Council gaffe leads to publicans losing out on extended hours

12 August 2005
Council gaffe leads to publicans losing out on extended hours

About 40 pubs in Norwich have had their requests to extend opening hours refused on a technicality following a council cock-up.

Despite applying well before the 6 August conversion deadline, the unlucky publicans

have fallen foul of a rule demanding objections and subsequent hearings are completed within two months.

Norwich's licensing team's gaffe was to count the start of this period from the point where the applications were read through, rather than when they arrived at the licensing office.

As a result, when the council's licensing sub-committee went to review the cases it said the time-limit had been breached and the applications had to be thrown out.

As a consequence publicans will keep their existing hours but won't benefit from longer opening hours, despite spending considerable time, effort and expense on their applications.
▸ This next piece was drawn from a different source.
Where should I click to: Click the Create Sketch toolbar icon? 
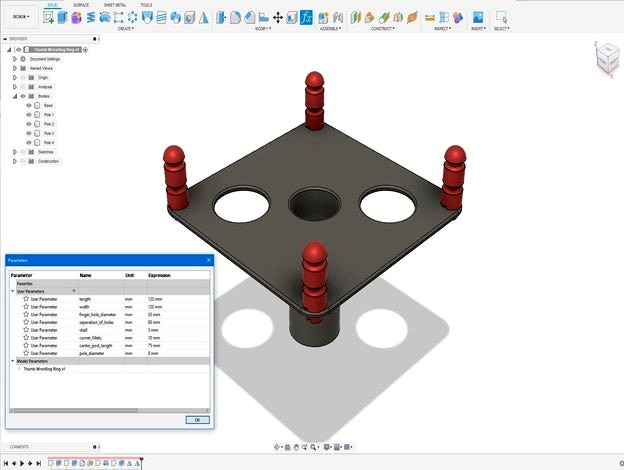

Norwich solicitor Alan Kefford of Howes Percival sympathised with the council and said the real fault lay with the Government's naivety on setting the limit at two months in the first place.

Kefford added: "I believe Norwich City Council received 150 applications in the final two days [until the conversion deadline]. They now have to process all these, plus those that they had already received within the two-month time frame, which is nigh on impossible."

The affected publicans can now take their rejected applications to an appeal at the local magistrate's court if they wish.